**What is being asked**
An exact copy, beginning at the line containing "How do I perform: Click" and ending at the final line of the records that follow, is the answer; it has no pictures and no other text.

**Available data**
BEGIN

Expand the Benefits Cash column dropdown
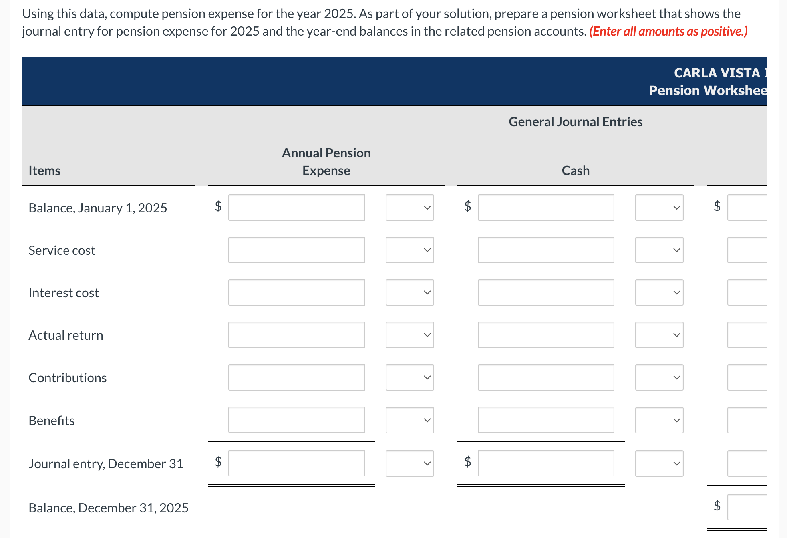787x538 pixels. point(659,420)
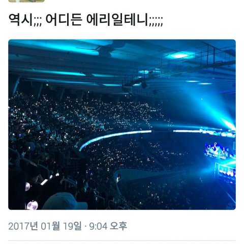Open the profile avatar above the tweet
The image size is (244, 244).
click(x=26, y=1)
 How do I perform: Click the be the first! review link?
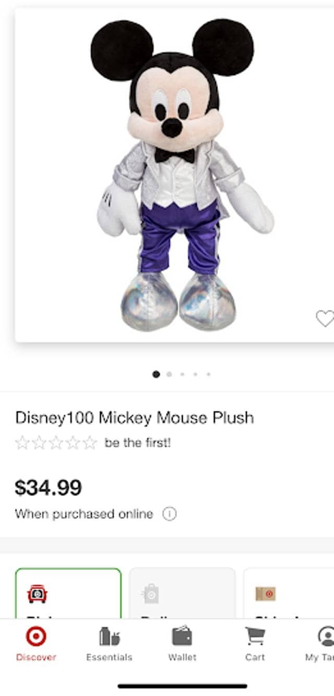click(x=138, y=443)
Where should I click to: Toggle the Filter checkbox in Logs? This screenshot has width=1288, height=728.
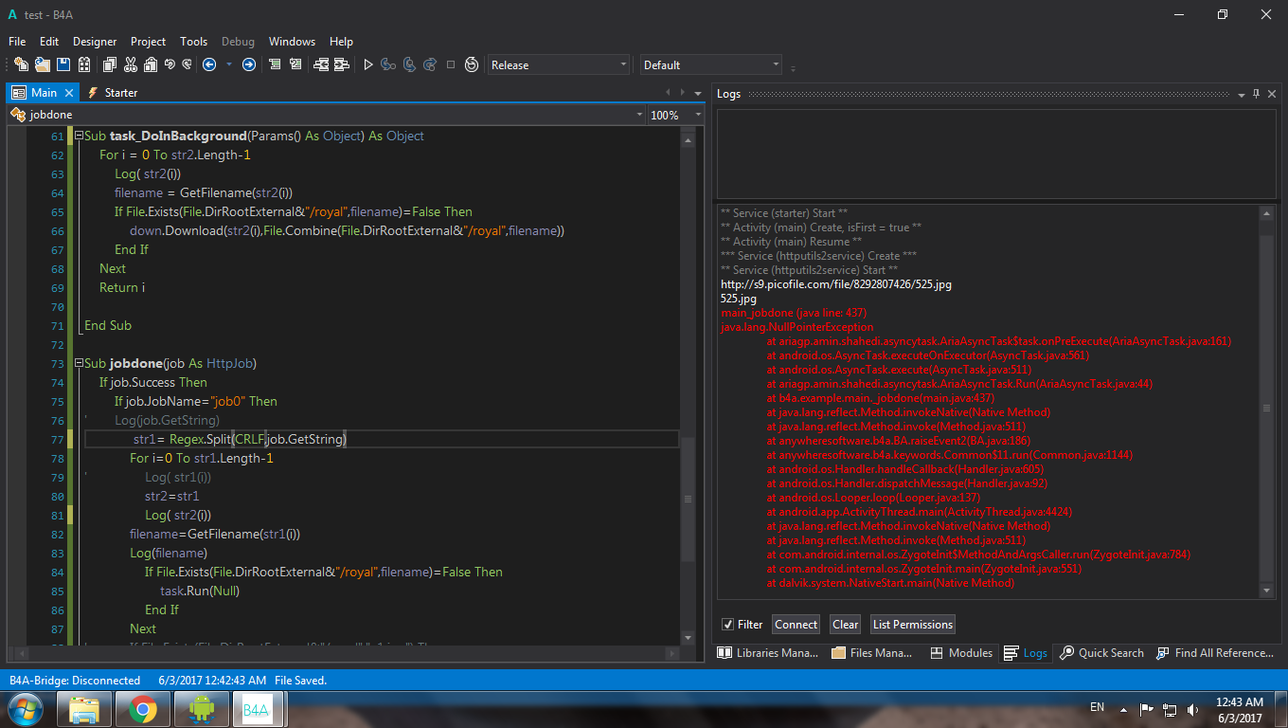(727, 624)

END

**Reply**
 How do I perform: Click the be the first! review link?
click(x=138, y=443)
Where should I click to: Toggle the Filter checkbox in Logs? This screenshot has width=1288, height=728.
(727, 624)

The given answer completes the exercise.